I do notice things.  I do notice when “friends” don’t return my repeated calls.  When people are cold and distant or unfriend me on FB (passive aggressive strikes back).  I’m taking my own advice and am trying to not react but be proactive.  What that means is that I’ll see things and take it to God in prayer, vent in my journal or on a walk with my dog Ash.  But I’ve chosen (or try) to not react to others, but to make deliberate actions that are taking me toward the destination God has called me.  A friend gave an illustrated example of this last night that really drove home the point (plus it was late, I’d had a few too many Pepsis so bumping into walls and tables was funny).

I did notice when my ex put a family photo of her and the kids on her Facebook this spring, she got hundreds of likes and comments.  Many of our 160+ mutual “friends” saw this and yet no one reached out to me or even asked the obvious “where’s Philip?”  Why is it that when a separation / divorce is obvious does no one respond?  Do people not care? Do they say, “Well, it’s none of my business.”  Or “How sad … Oh! Look a cat video!”  Does the reality of the implosion of someone else’s family and marriage make us turn away lest it happen to us?  Is divorce contagious?

A friend did call me up a few months back and said that he had heard from another friend a year earlier that we were going through a divorce.  Uh… So two people (fellow ORU students, followers of Christ and decent friends) had heard about the divorce and yet neither of them did what we’re called as Christians to do: reach out and be ministers of reconciliation.

I did call him back later and called him out on this – I respected him and this was disappointing.  He did apologize and we left on good terms but I’ll see if I ever hear from him again.

Frankly, I’d be okay if my group of “friends” shrank to the ones who would give a damn.  “Better is open rebuke than secret love.”  The friend who gave me a lot of harsh advice, was at least there for me even after we had a series of dust ups.  I’d rather have people like him in my life than a thousand inoffensive, inconsequential, and uninvolved people.

When Joe and Sue separated, I said nothing because Joe is too religious and intense.

When Rochelle and Tim got divorced, I ignored it because I never really liked her anyway.

When Dwayne and Lisa hit the rocks, I didn’t know what to say so I said nothing.

When the shit hit the fan in my marriage, there was no one left to give a crap.

  • With apologies to Martin Niemoller

Maybe that’s a little too honest.  But here’s the thing.  I have been disappointed, felt judged and abandoned by people I thought were my friends … BUT God has been faithful.  There have been those who God has used to keep me alive and helped me to survive this past year.  My faith and relationship with Christ Jesus is stronger than ever.  I don’t write this to make people feel bad or guilty or even to get people to apologize.  The truth is that I wasn’t the first of your friends to go through a divorce, nor will I be the last.  Others may lose their marriages and more importantly their faith.  I’m hoping that this entry can be seen as an opportunity.

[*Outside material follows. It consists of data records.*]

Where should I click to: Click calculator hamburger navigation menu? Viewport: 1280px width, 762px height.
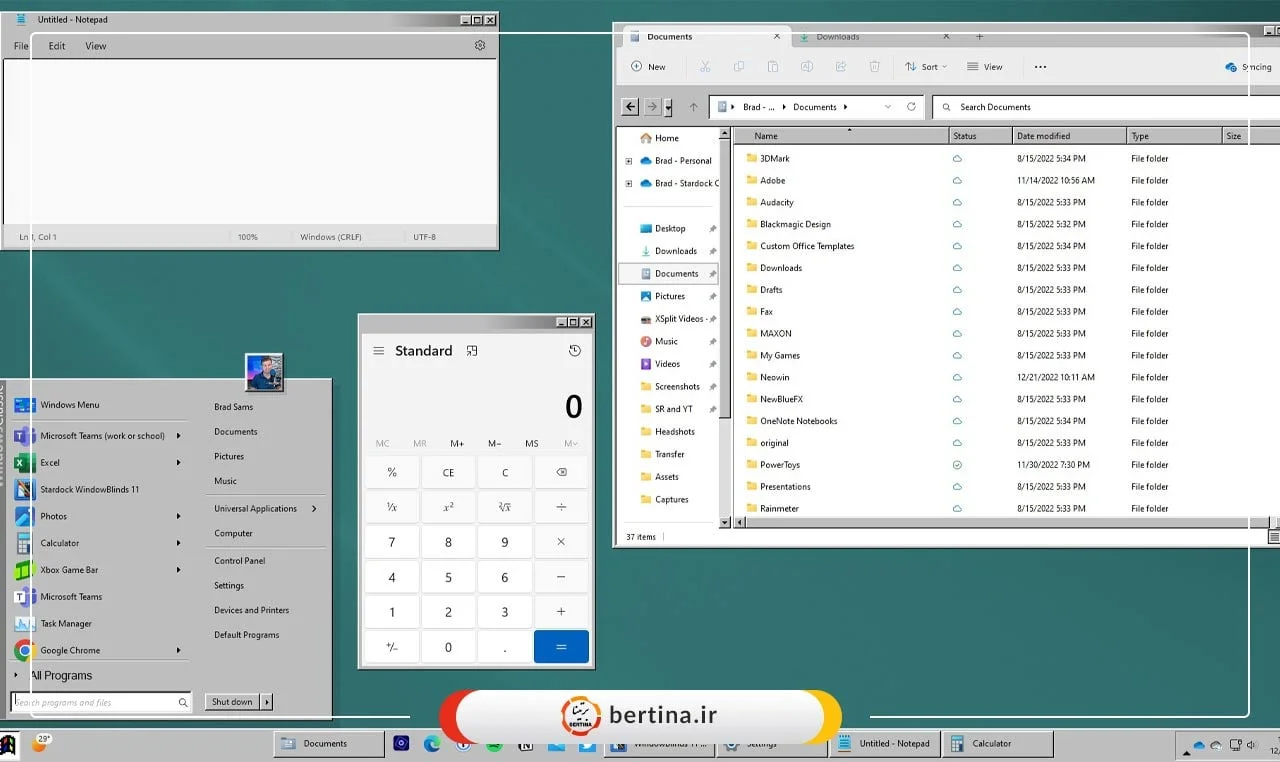pyautogui.click(x=378, y=351)
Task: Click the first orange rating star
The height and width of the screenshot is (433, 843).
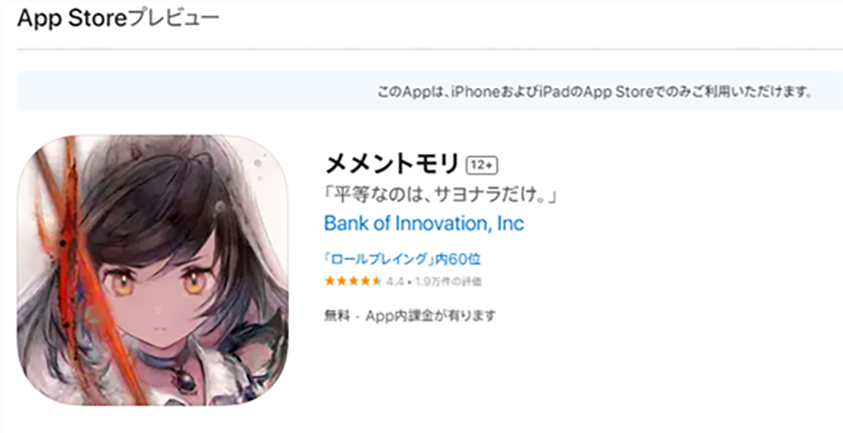Action: (330, 281)
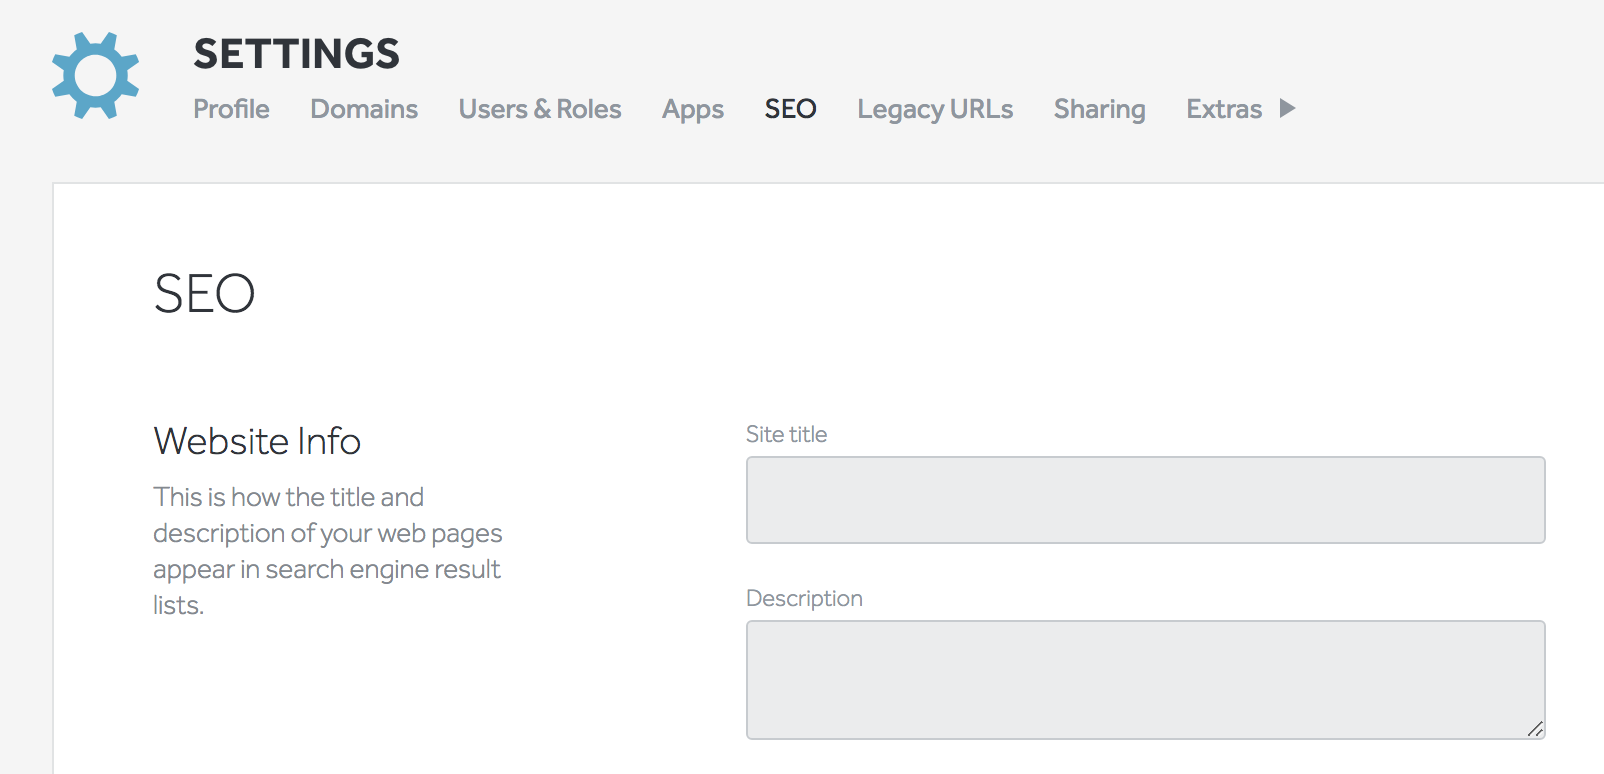Grab the Description textarea resize handle
The image size is (1604, 774).
tap(1535, 729)
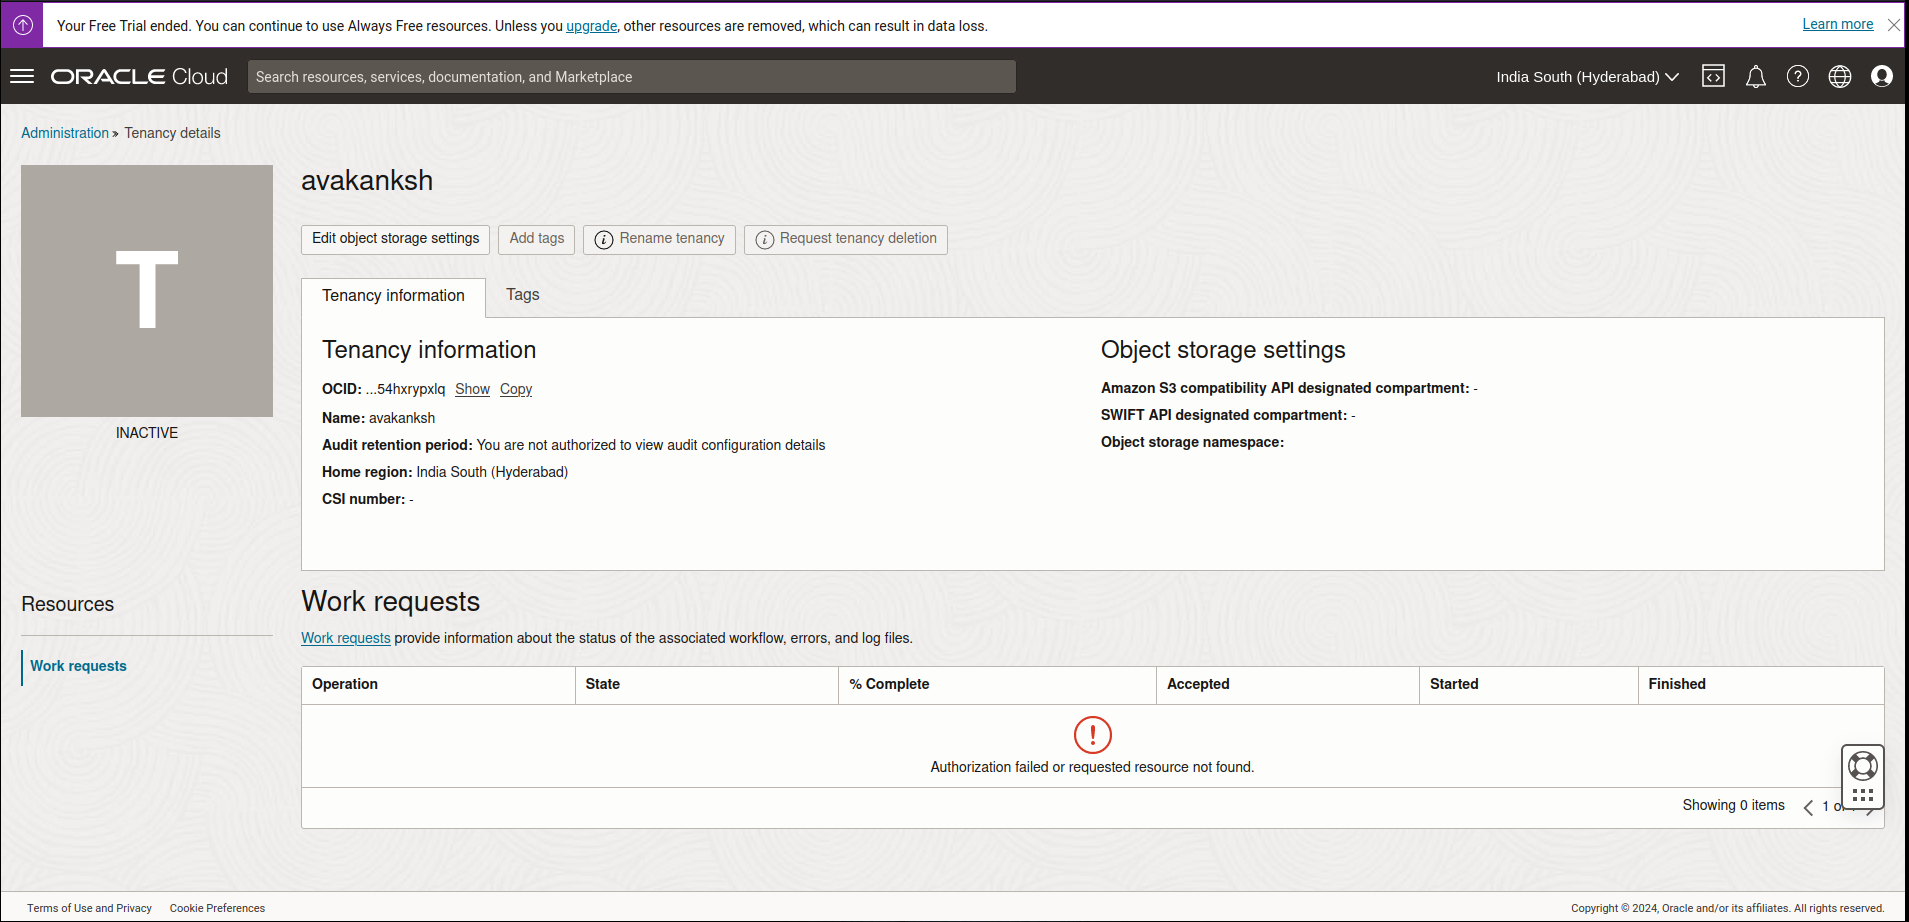The width and height of the screenshot is (1909, 922).
Task: Open the lifebuoy support widget
Action: 1862,766
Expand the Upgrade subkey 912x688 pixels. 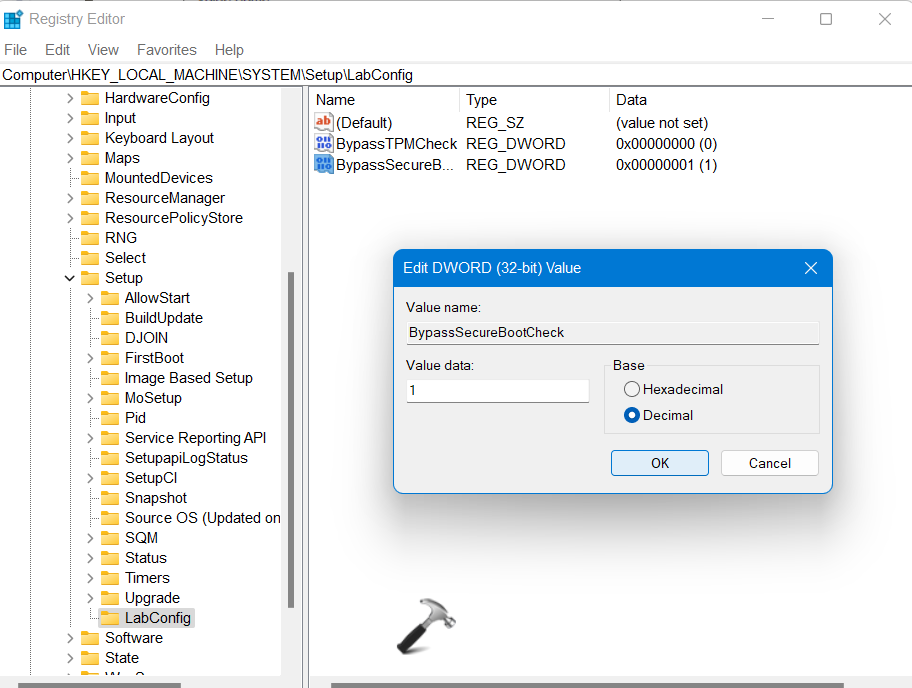pyautogui.click(x=90, y=598)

My challenge to Christians reading this is to step up next time.  Next time you hear of someone going through a rocky time in their marriage.  Send them a text.  Ask them out for a coffee.  Give them a call. When someone is going through a divorce, see if they need someone to talk to.  When you hear a ton of crap about someone, either get the other side or refuse to pass judgment and pray for them instead (and after praying reach out – you know the whole faith without works thing).  Being ministers of reconciliation is hard, but it sure beats the alternative.